▸ JOB
Reproduce the passage of the profile below that begins at the words "Fast forward to" and stops after the words "Nigeria and Ghana.".

======== TEXT SEGMENT

Forum#energy
Read time: 04'30''
24 July 2021

The plumber from Clapham who built a £40M turnover Greentech business from landfill

When you first meet Raymond (Ray) Onowigun who at thirty years old is that great mix of South London and Statesman in his demeanour but when you get him talking he is all business because he firmly believes in what he is working towards.

Ray a serial entrepreneur who started a plumbing business in his early career and within three years was turning over £2M in his early days and when you speak to Ray and you hear his early entrepreneurial stories of selling on ebay in his early teens, just makes you see him for what he is a man with a vision and a sheer determination to take his business forward.

Fast forward to today and Ray reflects on his childhood and helping in the family business taught him from an early age that “hard graft is important to success”. Ray spotted the opportunity for his Greentech business while watching CNN and Bloomberg recognising there was a shift towards the industrialisation of Africa and the continent’s growing markets. Pairing this with insights he had through his current business in terms of the prices of metals led him to his lightbulb moment. Romco Metals is now a UK multinational that operates across three countries and has two active metal recycling plants in Nigeria and Ghana.

================
======== SUPPLIED INFORMATION

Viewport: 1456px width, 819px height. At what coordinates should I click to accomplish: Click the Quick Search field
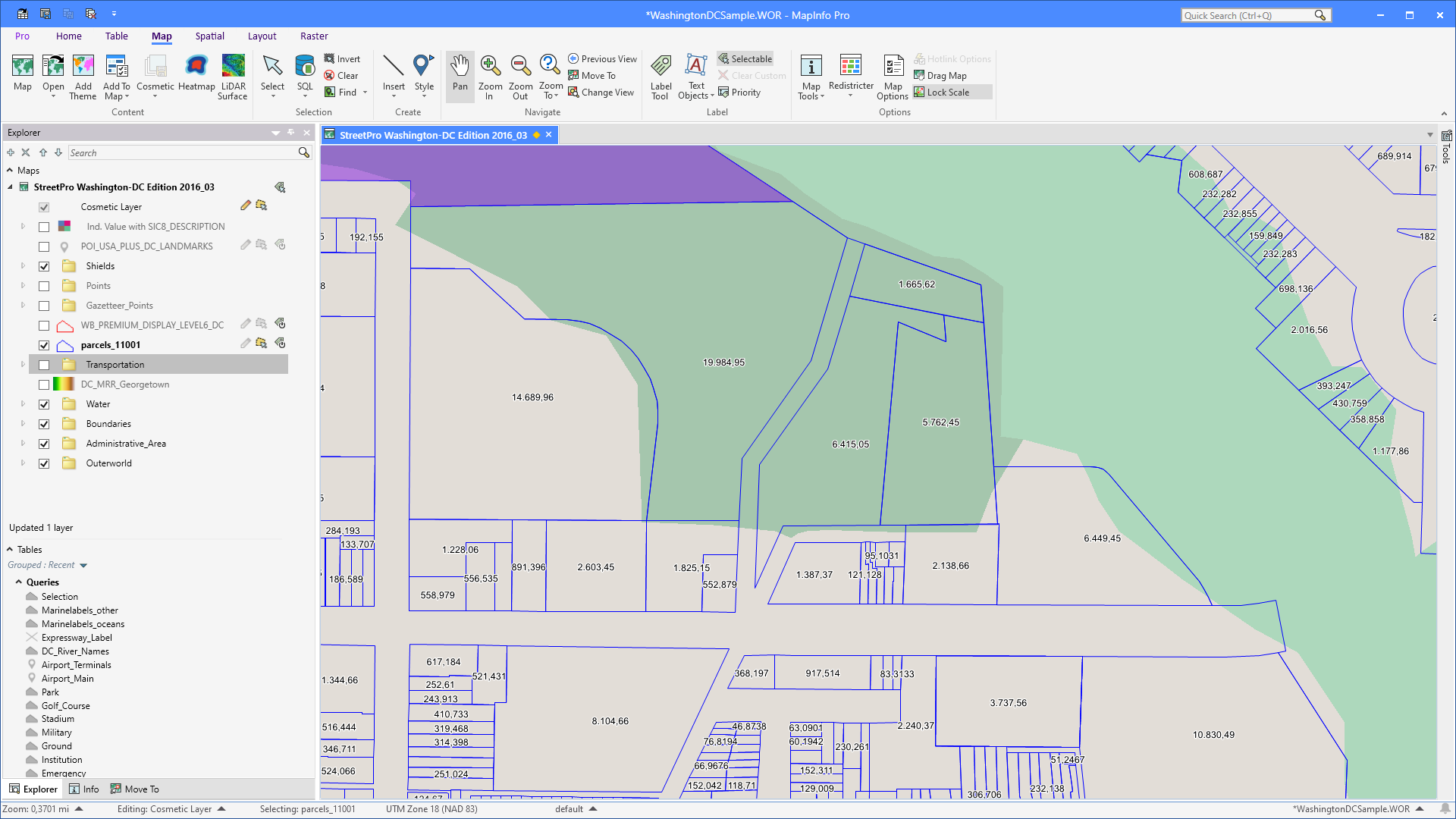pyautogui.click(x=1251, y=14)
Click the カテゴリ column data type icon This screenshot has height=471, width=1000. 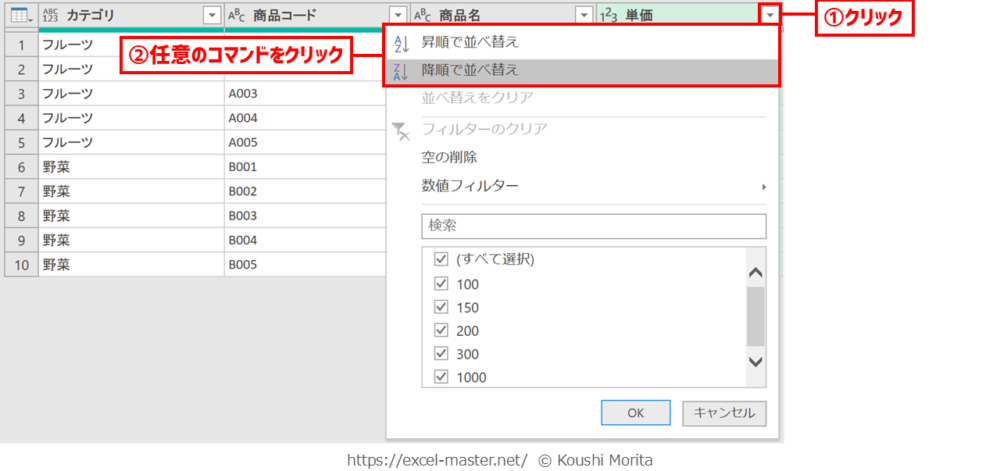point(51,15)
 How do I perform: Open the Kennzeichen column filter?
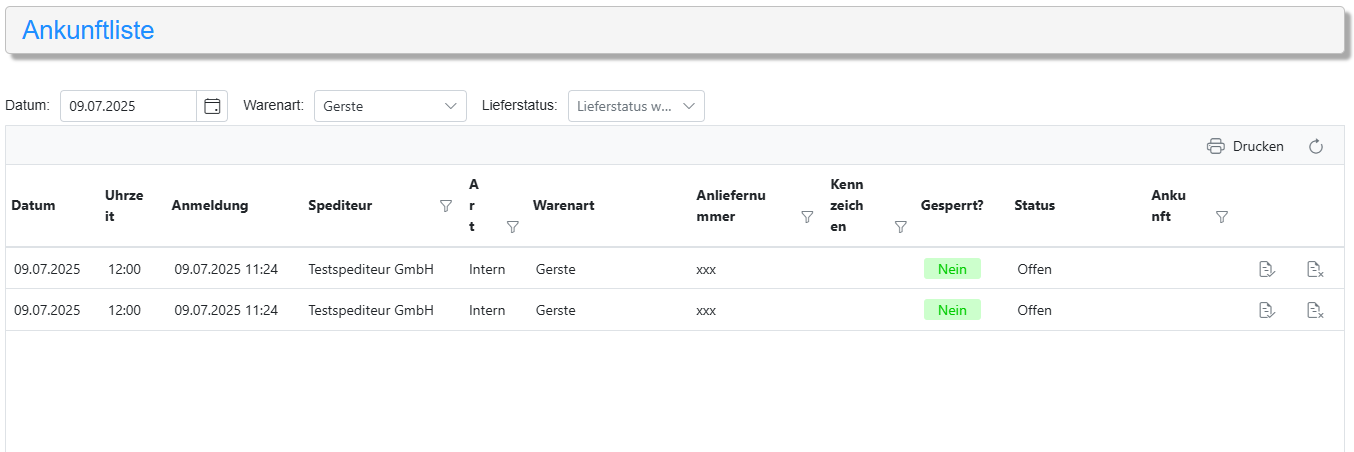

================

▸ TASK ANSWER
Fast forward to today and Ray reflects on his childhood and helping in the family business taught him from an early age that “hard graft is important to success”. Ray spotted the opportunity for his Greentech business while watching CNN and Bloomberg recognising there was a shift towards the industrialisation of Africa and the continent’s growing markets. Pairing this with insights he had through his current business in terms of the prices of metals led him to his lightbulb moment. Romco Metals is now a UK multinational that operates across three countries and has two active metal recycling plants in Nigeria and Ghana.